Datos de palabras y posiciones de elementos
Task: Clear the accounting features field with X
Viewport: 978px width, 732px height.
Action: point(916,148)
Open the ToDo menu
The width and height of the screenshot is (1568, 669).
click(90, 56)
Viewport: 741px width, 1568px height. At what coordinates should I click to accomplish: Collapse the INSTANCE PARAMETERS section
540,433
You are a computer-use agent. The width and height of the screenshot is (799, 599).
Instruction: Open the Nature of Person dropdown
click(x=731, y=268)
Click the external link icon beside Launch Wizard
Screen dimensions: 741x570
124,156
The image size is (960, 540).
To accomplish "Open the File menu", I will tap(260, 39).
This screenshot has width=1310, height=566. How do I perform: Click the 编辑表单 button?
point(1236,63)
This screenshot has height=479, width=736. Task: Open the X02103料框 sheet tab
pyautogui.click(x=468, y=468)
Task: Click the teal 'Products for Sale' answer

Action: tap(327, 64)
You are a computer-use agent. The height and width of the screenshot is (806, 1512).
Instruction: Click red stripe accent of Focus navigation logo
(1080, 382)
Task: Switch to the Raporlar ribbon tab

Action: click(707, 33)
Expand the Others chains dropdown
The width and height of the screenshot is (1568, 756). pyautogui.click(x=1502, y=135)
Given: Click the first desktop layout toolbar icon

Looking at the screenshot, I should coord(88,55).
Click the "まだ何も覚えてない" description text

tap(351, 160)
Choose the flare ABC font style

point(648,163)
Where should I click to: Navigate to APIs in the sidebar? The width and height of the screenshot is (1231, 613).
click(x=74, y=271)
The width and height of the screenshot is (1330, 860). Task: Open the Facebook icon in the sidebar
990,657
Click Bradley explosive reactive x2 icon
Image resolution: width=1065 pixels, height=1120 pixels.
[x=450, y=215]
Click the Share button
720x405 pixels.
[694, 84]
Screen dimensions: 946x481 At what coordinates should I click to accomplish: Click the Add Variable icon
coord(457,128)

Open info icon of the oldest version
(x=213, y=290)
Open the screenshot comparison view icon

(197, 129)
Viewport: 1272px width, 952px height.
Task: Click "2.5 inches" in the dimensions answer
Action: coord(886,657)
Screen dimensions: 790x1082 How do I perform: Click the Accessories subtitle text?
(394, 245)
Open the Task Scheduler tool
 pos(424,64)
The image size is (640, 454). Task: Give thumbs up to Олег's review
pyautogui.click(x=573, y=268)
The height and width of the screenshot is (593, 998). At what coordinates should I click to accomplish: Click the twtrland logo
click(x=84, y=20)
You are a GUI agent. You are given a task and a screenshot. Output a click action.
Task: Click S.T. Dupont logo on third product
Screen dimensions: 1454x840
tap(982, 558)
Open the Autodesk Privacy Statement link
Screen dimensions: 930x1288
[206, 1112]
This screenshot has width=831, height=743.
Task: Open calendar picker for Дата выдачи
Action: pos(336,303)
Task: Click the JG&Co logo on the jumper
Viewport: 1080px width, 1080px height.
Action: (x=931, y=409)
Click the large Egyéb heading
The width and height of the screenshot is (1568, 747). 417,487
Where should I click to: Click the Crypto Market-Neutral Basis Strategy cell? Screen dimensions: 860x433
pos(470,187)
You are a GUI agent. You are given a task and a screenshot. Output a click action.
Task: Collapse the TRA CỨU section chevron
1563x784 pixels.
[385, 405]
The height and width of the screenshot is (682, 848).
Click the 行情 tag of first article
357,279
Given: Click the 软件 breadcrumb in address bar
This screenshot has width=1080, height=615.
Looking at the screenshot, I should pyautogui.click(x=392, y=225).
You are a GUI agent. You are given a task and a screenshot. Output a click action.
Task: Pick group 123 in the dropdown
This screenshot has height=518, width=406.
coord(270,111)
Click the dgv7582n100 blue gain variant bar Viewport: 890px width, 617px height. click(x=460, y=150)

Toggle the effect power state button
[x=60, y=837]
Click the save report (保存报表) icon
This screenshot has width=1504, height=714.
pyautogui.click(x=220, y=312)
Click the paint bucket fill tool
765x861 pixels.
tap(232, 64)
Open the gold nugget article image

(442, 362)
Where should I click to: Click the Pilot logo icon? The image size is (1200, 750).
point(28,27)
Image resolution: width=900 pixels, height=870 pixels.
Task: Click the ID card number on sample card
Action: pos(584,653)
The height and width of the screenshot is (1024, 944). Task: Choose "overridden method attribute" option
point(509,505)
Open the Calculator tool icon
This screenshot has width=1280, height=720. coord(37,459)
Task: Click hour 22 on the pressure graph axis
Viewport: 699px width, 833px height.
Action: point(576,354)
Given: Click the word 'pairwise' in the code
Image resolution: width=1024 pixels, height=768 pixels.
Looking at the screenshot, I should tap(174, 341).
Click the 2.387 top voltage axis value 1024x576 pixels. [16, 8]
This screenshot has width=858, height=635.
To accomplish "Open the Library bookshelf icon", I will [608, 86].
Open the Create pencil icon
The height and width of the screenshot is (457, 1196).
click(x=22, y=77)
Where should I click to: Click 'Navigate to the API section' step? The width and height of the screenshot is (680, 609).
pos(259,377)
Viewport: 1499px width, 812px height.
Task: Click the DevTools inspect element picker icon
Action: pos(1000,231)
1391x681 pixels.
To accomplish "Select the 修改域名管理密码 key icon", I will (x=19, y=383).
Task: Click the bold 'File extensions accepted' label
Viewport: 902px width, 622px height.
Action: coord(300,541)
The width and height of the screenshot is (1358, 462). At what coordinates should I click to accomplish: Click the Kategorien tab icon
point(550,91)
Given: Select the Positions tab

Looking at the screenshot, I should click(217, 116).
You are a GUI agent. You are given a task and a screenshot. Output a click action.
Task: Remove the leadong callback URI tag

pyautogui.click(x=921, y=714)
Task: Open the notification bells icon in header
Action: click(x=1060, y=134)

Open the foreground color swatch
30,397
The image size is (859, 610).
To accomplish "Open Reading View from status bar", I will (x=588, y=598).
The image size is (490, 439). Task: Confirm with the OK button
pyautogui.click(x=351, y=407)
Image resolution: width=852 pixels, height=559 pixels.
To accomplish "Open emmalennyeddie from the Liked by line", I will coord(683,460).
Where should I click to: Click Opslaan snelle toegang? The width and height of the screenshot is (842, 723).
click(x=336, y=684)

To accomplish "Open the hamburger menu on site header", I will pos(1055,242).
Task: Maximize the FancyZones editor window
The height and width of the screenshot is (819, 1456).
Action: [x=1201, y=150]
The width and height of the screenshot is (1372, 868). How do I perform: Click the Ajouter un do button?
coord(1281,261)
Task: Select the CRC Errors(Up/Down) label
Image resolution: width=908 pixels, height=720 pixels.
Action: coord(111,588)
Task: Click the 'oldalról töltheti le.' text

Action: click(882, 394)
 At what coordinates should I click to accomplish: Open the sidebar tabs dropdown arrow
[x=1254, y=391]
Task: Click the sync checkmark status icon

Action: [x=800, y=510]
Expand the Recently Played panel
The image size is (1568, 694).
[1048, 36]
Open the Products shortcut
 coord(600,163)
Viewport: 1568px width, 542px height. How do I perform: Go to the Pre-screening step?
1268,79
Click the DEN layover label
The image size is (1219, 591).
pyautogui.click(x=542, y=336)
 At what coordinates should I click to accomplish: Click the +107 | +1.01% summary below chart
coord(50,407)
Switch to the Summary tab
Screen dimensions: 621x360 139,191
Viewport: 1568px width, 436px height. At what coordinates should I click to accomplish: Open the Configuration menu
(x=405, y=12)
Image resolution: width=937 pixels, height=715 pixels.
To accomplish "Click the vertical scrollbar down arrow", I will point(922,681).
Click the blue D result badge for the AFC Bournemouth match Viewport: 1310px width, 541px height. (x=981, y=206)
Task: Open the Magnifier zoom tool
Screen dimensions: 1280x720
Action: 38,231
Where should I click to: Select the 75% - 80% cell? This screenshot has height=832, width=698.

- Instrucción escrita -
Transcribe de nuevo todo el material anterior, línea por línea y sin alterar ningún carácter.

- Solución propuesta -
Task: Clear the accounting features field with X
Viewport: 978px width, 732px height.
Action: point(916,148)
Open the ToDo menu
The width and height of the screenshot is (1568, 669).
click(90, 56)
Viewport: 741px width, 1568px height. At what coordinates should I click to accomplish: Collapse the INSTANCE PARAMETERS section
540,433
You are a computer-use agent. The width and height of the screenshot is (799, 599).
Instruction: Open the Nature of Person dropdown
click(x=731, y=268)
Click the external link icon beside Launch Wizard
Screen dimensions: 741x570
124,156
The image size is (960, 540).
To accomplish "Open the File menu", I will tap(260, 39).
This screenshot has width=1310, height=566. How do I perform: Click the 编辑表单 button?
point(1236,63)
This screenshot has height=479, width=736. Task: Open the X02103料框 sheet tab
pyautogui.click(x=468, y=468)
Task: Click the teal 'Products for Sale' answer

Action: tap(327, 64)
You are a computer-use agent. The height and width of the screenshot is (806, 1512).
Instruction: Click red stripe accent of Focus navigation logo
(1080, 382)
Task: Switch to the Raporlar ribbon tab

Action: click(707, 33)
Expand the Others chains dropdown
The width and height of the screenshot is (1568, 756). pyautogui.click(x=1502, y=135)
Given: Click the first desktop layout toolbar icon

Looking at the screenshot, I should coord(88,55).
Click the "まだ何も覚えてない" description text

tap(351, 160)
Choose the flare ABC font style

point(648,163)
Where should I click to: Navigate to APIs in the sidebar? The width and height of the screenshot is (1231, 613).
click(x=74, y=271)
The width and height of the screenshot is (1330, 860). Task: Open the Facebook icon in the sidebar
990,657
Click Bradley explosive reactive x2 icon
Image resolution: width=1065 pixels, height=1120 pixels.
[x=450, y=215]
Click the Share button
720x405 pixels.
[694, 84]
Screen dimensions: 946x481 At what coordinates should I click to accomplish: Click the Add Variable icon
coord(457,128)

Open info icon of the oldest version
(x=213, y=290)
Open the screenshot comparison view icon

(197, 129)
Viewport: 1272px width, 952px height.
Task: Click "2.5 inches" in the dimensions answer
Action: coord(886,657)
Screen dimensions: 790x1082 How do I perform: Click the Accessories subtitle text?
(394, 245)
Open the Task Scheduler tool
 pos(424,64)
The image size is (640, 454). Task: Give thumbs up to Олег's review
pyautogui.click(x=573, y=268)
The height and width of the screenshot is (593, 998). At what coordinates should I click to accomplish: Click the twtrland logo
click(x=84, y=20)
You are a GUI agent. You are given a task and a screenshot. Output a click action.
Task: Click S.T. Dupont logo on third product
Screen dimensions: 1454x840
tap(982, 558)
Open the Autodesk Privacy Statement link
Screen dimensions: 930x1288
[206, 1112]
This screenshot has width=831, height=743.
Task: Open calendar picker for Дата выдачи
Action: pos(336,303)
Task: Click the JG&Co logo on the jumper
Viewport: 1080px width, 1080px height.
Action: (x=931, y=409)
Click the large Egyéb heading
The width and height of the screenshot is (1568, 747). 417,487
Where should I click to: Click the Crypto Market-Neutral Basis Strategy cell? Screen dimensions: 860x433
pos(470,187)
You are a GUI agent. You are given a task and a screenshot. Output a click action.
Task: Collapse the TRA CỨU section chevron
1563x784 pixels.
[385, 405]
The height and width of the screenshot is (682, 848).
Click the 行情 tag of first article
357,279
Given: Click the 软件 breadcrumb in address bar
This screenshot has width=1080, height=615.
Looking at the screenshot, I should pyautogui.click(x=392, y=225).
You are a GUI agent. You are given a task and a screenshot. Output a click action.
Task: Pick group 123 in the dropdown
This screenshot has height=518, width=406.
coord(270,111)
Click the dgv7582n100 blue gain variant bar Viewport: 890px width, 617px height. click(x=460, y=150)

Toggle the effect power state button
[x=60, y=837]
Click the save report (保存报表) icon
This screenshot has width=1504, height=714.
pyautogui.click(x=220, y=312)
Click the paint bucket fill tool
765x861 pixels.
tap(232, 64)
Open the gold nugget article image

(442, 362)
Where should I click to: Click the Pilot logo icon? The image size is (1200, 750).
point(28,27)
Image resolution: width=900 pixels, height=870 pixels.
Task: Click the ID card number on sample card
Action: pos(584,653)
The height and width of the screenshot is (1024, 944). Task: Choose "overridden method attribute" option
point(509,505)
Open the Calculator tool icon
This screenshot has width=1280, height=720. coord(37,459)
Task: Click hour 22 on the pressure graph axis
Viewport: 699px width, 833px height.
Action: point(576,354)
Given: Click the word 'pairwise' in the code
Image resolution: width=1024 pixels, height=768 pixels.
Looking at the screenshot, I should tap(174, 341).
Click the 2.387 top voltage axis value 1024x576 pixels. [16, 8]
This screenshot has width=858, height=635.
To accomplish "Open the Library bookshelf icon", I will [608, 86].
Open the Create pencil icon
The height and width of the screenshot is (457, 1196).
click(x=22, y=77)
Where should I click to: Click 'Navigate to the API section' step? The width and height of the screenshot is (680, 609).
pos(259,377)
Viewport: 1499px width, 812px height.
Task: Click the DevTools inspect element picker icon
Action: pos(1000,231)
1391x681 pixels.
To accomplish "Select the 修改域名管理密码 key icon", I will (x=19, y=383).
Task: Click the bold 'File extensions accepted' label
Viewport: 902px width, 622px height.
Action: coord(300,541)
The width and height of the screenshot is (1358, 462). At what coordinates should I click to accomplish: Click the Kategorien tab icon
point(550,91)
Given: Select the Positions tab

Looking at the screenshot, I should click(217, 116).
You are a GUI agent. You are given a task and a screenshot. Output a click action.
Task: Remove the leadong callback URI tag

pyautogui.click(x=921, y=714)
Task: Open the notification bells icon in header
Action: click(x=1060, y=134)

Open the foreground color swatch
30,397
The image size is (859, 610).
To accomplish "Open Reading View from status bar", I will (x=588, y=598).
The image size is (490, 439). Task: Confirm with the OK button
pyautogui.click(x=351, y=407)
Image resolution: width=852 pixels, height=559 pixels.
To accomplish "Open emmalennyeddie from the Liked by line", I will coord(683,460).
Where should I click to: Click Opslaan snelle toegang? The width and height of the screenshot is (842, 723).
click(x=336, y=684)

To accomplish "Open the hamburger menu on site header", I will pos(1055,242).
Task: Maximize the FancyZones editor window
The height and width of the screenshot is (819, 1456).
Action: [x=1201, y=150]
The width and height of the screenshot is (1372, 868). How do I perform: Click the Ajouter un do button?
coord(1281,261)
Task: Select the CRC Errors(Up/Down) label
Image resolution: width=908 pixels, height=720 pixels.
Action: coord(111,588)
Task: Click the 'oldalról töltheti le.' text

Action: click(882, 394)
 At what coordinates should I click to accomplish: Open the sidebar tabs dropdown arrow
[x=1254, y=391]
Task: Click the sync checkmark status icon

Action: [x=800, y=510]
Expand the Recently Played panel
The image size is (1568, 694).
[1048, 36]
Open the Products shortcut
 coord(600,163)
Viewport: 1568px width, 542px height. How do I perform: Go to the Pre-screening step?
1268,79
Click the DEN layover label
The image size is (1219, 591).
pyautogui.click(x=542, y=336)
 At what coordinates should I click to accomplish: Click the +107 | +1.01% summary below chart
coord(50,407)
Switch to the Summary tab
Screen dimensions: 621x360 139,191
Viewport: 1568px width, 436px height. At what coordinates should I click to accomplish: Open the Configuration menu
(x=405, y=12)
Image resolution: width=937 pixels, height=715 pixels.
To accomplish "Click the vertical scrollbar down arrow", I will point(922,681).
Click the blue D result badge for the AFC Bournemouth match Viewport: 1310px width, 541px height. (x=981, y=206)
Task: Open the Magnifier zoom tool
Screen dimensions: 1280x720
Action: 38,231
Where should I click to: Select the 75% - 80% cell? This screenshot has height=832, width=698.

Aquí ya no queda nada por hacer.